§ **Excerpt**:
+ + +

It's also not just computational biology that's booming. Another of the fields I follow, population genetics, has been practically rewritten in the past decade, thanks to improved techniques extracting Ancient DNA. When I started my PhD, the idea of extracting and assembling the genome of a Neanderthal was a distant pipe dream. By the time I finished my PhD, we have multiple Neanderthal genomes from across Eurasia, and the discovery of a previously unknown human ancestor, sequenced entirely from a single finger bone in a Siberian cave.
Do you often see biologists without CS backgrounds making those kinds of mistakes about CS topics that people with CS backgrounds make about biology topics?
I also have a background in CS and biology, with some math and physics, too. I've also observed the tendency of people mainly trained in formal sciences (e.g., CS, math, logic) who's schooling involves a large amount of deriving things from first principles, to make this mistake (this is also true of more mathematically inclined physics majors and certain flavors of economics majors). They often think that what they know is enough to derive a novel insight from first principles, when the further you get from physics, the less true that becomes as the nonlinearity and sheer complexity of the world starts to interfere.

+ + +

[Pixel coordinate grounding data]
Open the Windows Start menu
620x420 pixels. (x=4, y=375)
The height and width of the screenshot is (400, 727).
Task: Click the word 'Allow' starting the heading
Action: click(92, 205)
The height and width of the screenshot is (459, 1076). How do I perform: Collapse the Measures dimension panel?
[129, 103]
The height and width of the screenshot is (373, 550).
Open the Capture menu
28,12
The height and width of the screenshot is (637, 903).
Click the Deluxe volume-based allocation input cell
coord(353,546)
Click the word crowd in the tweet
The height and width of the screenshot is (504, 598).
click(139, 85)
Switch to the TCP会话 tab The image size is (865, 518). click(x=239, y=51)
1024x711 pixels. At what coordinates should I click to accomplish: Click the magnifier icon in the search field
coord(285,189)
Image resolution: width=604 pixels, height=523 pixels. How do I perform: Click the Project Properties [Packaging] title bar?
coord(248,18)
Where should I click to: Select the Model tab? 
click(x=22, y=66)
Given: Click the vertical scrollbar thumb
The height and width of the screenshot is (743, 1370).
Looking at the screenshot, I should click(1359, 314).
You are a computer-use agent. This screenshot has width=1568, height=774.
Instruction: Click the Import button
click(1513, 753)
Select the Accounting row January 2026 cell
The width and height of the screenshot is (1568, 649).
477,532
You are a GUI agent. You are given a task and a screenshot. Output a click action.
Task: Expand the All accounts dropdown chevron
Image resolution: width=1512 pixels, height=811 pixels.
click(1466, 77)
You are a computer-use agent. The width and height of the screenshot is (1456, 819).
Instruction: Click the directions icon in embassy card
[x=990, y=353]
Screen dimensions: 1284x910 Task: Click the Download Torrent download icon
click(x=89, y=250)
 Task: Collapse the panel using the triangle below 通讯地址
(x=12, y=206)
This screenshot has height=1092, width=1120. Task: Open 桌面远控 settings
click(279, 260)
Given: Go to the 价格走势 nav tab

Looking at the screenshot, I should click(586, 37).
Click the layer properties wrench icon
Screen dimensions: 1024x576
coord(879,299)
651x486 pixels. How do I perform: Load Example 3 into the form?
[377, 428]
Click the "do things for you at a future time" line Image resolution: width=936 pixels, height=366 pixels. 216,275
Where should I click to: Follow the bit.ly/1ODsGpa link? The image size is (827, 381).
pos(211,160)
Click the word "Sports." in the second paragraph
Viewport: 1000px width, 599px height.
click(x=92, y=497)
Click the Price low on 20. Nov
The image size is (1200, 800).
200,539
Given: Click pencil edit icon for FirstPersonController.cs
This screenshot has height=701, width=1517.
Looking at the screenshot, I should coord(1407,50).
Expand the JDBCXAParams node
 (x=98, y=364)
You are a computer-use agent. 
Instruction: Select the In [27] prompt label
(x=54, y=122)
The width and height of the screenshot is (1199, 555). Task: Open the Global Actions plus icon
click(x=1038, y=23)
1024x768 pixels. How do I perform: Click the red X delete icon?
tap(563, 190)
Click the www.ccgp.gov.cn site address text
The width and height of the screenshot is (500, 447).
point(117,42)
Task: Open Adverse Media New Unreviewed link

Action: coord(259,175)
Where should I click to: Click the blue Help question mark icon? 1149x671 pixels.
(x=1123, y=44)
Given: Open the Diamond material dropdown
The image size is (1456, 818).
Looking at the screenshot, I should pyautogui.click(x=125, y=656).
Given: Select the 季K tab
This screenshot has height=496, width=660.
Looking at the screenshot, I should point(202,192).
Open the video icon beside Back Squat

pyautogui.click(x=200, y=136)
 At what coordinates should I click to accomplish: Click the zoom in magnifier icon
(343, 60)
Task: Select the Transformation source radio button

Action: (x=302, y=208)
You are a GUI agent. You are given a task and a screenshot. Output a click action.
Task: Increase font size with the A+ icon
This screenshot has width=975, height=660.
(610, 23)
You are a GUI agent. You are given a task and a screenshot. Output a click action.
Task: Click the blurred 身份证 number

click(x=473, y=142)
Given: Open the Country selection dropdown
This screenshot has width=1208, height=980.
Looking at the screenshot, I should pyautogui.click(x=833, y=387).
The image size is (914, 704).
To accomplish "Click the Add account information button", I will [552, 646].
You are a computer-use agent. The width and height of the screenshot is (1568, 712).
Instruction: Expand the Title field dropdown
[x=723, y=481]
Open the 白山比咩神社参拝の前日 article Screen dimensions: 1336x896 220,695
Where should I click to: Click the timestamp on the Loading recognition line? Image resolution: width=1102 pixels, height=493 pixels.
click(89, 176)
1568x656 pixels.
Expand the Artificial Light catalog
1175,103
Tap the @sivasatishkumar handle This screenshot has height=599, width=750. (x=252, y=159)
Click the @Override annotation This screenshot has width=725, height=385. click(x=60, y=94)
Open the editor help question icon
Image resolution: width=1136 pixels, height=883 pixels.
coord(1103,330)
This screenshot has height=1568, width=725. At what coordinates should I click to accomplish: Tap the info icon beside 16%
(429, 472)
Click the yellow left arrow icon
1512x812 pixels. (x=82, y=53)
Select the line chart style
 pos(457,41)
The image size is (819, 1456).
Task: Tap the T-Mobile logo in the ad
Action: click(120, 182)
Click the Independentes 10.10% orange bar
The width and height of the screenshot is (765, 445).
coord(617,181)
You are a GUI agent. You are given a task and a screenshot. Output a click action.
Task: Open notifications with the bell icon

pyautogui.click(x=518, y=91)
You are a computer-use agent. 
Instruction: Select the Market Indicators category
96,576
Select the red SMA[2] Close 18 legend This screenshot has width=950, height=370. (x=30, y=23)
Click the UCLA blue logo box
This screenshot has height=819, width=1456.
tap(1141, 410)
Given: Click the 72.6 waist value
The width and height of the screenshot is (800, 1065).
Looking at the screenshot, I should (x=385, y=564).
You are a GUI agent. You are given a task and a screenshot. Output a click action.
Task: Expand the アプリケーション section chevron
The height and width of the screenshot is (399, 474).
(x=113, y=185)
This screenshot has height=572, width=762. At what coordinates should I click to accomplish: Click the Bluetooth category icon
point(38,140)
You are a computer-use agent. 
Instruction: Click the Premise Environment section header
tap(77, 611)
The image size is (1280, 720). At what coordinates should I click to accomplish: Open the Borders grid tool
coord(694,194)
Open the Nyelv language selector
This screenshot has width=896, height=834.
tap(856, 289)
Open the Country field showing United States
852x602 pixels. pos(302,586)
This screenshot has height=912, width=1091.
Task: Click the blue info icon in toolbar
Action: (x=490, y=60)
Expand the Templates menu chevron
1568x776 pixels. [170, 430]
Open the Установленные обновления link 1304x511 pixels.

+ + +

§ **What the task asks**: Translate this sentence from the population genetics excerpt into Spanish: "When I started my PhD, the idea of extracting and assembling the genome of a Neanderthal was a distant pipe dream."

§ **Response to this task**: Cuando empecé mi doctorado, la idea de extraer y ensamblar el genoma de un neandertal era una quimera lejana.